Dec 5, 2001
Dr. Young, First, thank you for taking the time to consider my situation. I had an indeterminate test result on October 30th. I followed that with a viral load test and learned that my VL is 4,070 and my CD4 count is around 511. I have tested negative every six months prior, so I am certain that I am a recent seroconversion. I have been to two doctors, both of whom I feel confident with. However both have different takes on my situation. The first doctor suggests that I not do anything until my numbers change sometime down the line. The second doctor believes I might benefit from STI, thus preserving some of my natural immune function. He believes that becasue I am so recently seroconverted, I might have a unique window of opportunity. I am a proactive person by nature, but all my friends who are positive are discouraging me from pursuing meds just yet. I'd like to make a decision and wonder if you could offer any insights. Also, if I were to start meds, would I be jeopardizing my future options? If I were to start and stop sometime down the line, would I have done irreperable damage? Thank you for taking the time to respond.
Response from Dr. Young
Thanks for your questions.
I agree that it would appear that you are in that seroconversion period. This situation is relatively unique wiht regard to HIV treatments; recommendations about starting treatment here are different that during established (or chronic) infection.
Starting therapy during acute seroconversion seems to have some interesting, and important benefits that do not seem to occur later in disease. First, the immune system response to HIV appears to be much better preserved. Indeed, only limited HIV-specific immunity is recovered among persons who start therapy with even intermediate stage disease (see: ACTG315). Secondly, after discontinuation of therapy started during acute infection, the viral loads observed seem to be much lower than expected-- for a very few persons, their viral load is actually undetectable.

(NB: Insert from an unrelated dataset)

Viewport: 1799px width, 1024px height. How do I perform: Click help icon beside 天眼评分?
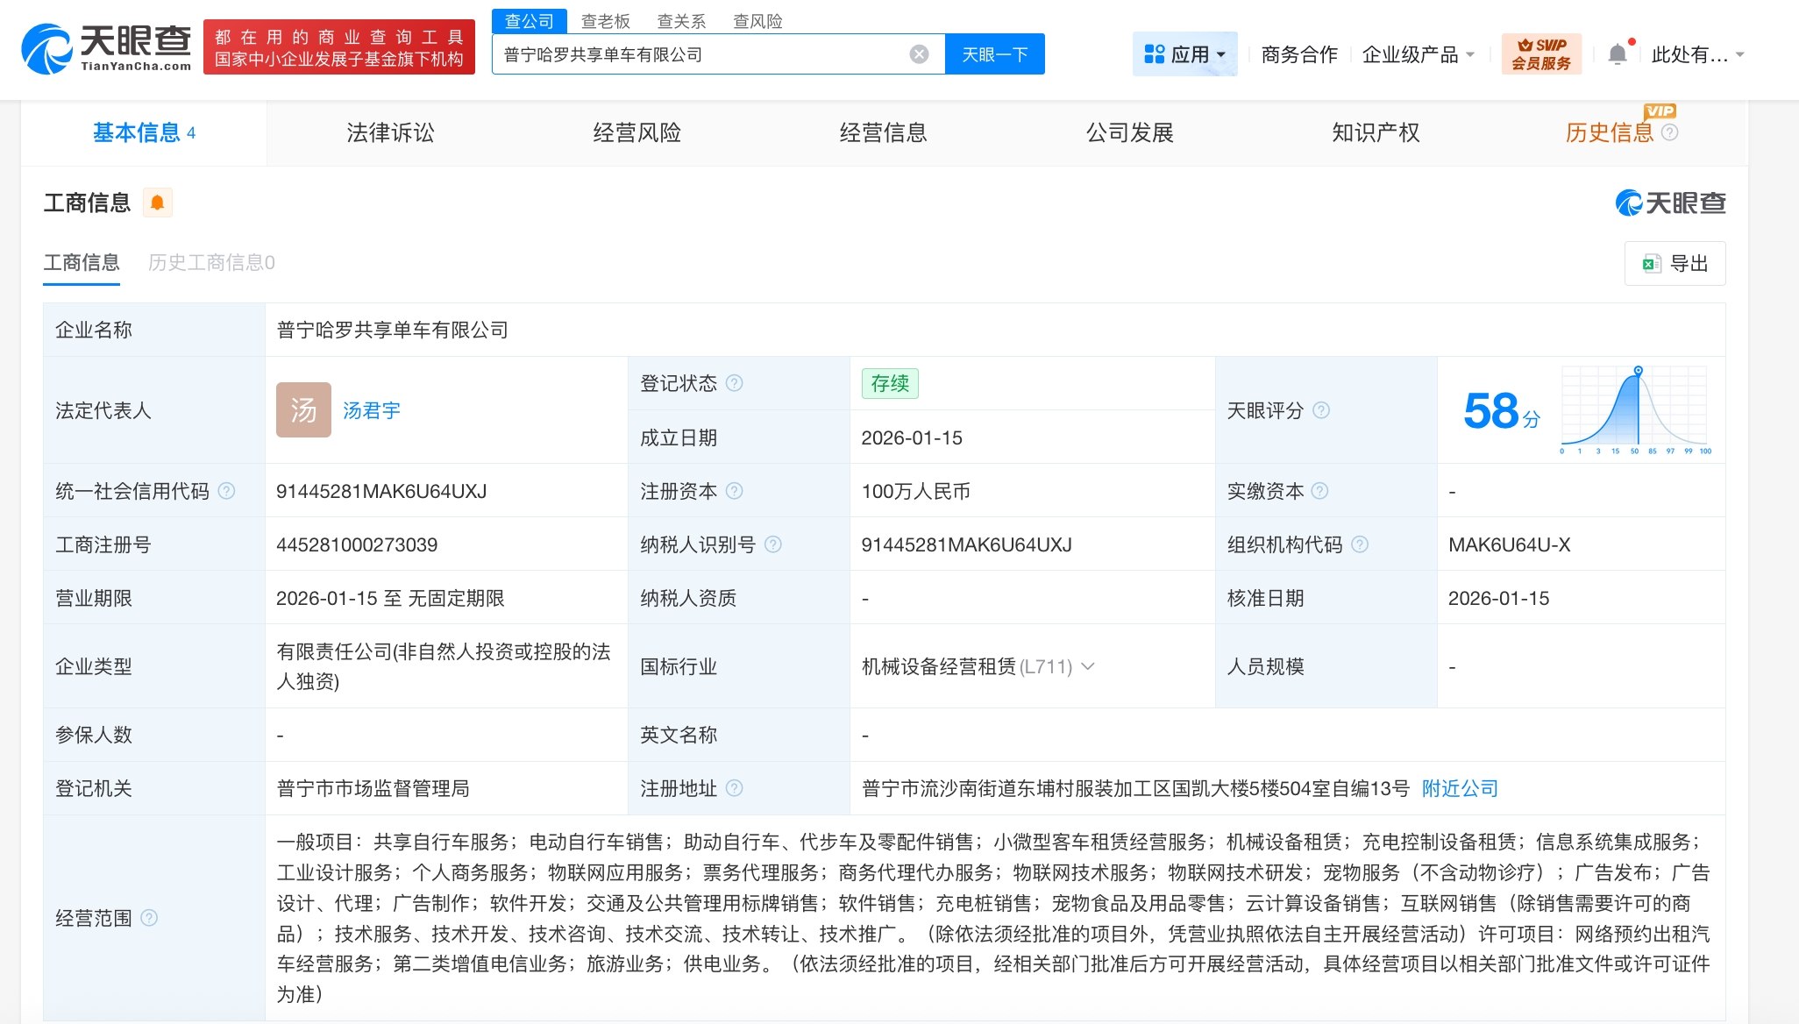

Since viral load setpoint appears to be an important determinate of the rate of disease progression, having a lower load even early in infection should have important prognostic implications.
Lastly, there is the well publicized data about STIs during acute infection. This data would suggest that structured treatment interruptions might be a possibility for acute infection; exploiting the above concepts and perhaps using one's own virus as a vaccine to enhance immune response.
It is important to recognize that most of what I have talked about remains the subject of intense research. These ideas are not validated by large clinical studies yet and the best way to further our knowledge about acute infection would be to consider enrolling in clinical trials.
The decision to start antiretroviral therapy, however, should be made in close discussions with your doctor. The concerns about adherence, side effects and toxicity (like drug resistance) are not eliminated when one starts therapy during acute infection. Indeed, if there are significant issues that might impair adherence, for example, then it would be very reasonable not to start treatment now.
Lastly, for those who do start treatment during acute infection, the decision to start does not necessarily mean that you will be taking these medications forever. Actually, given the above discussion, the hope would be that with a better understanding of the how's and when's that we could stop treatment after a period of time.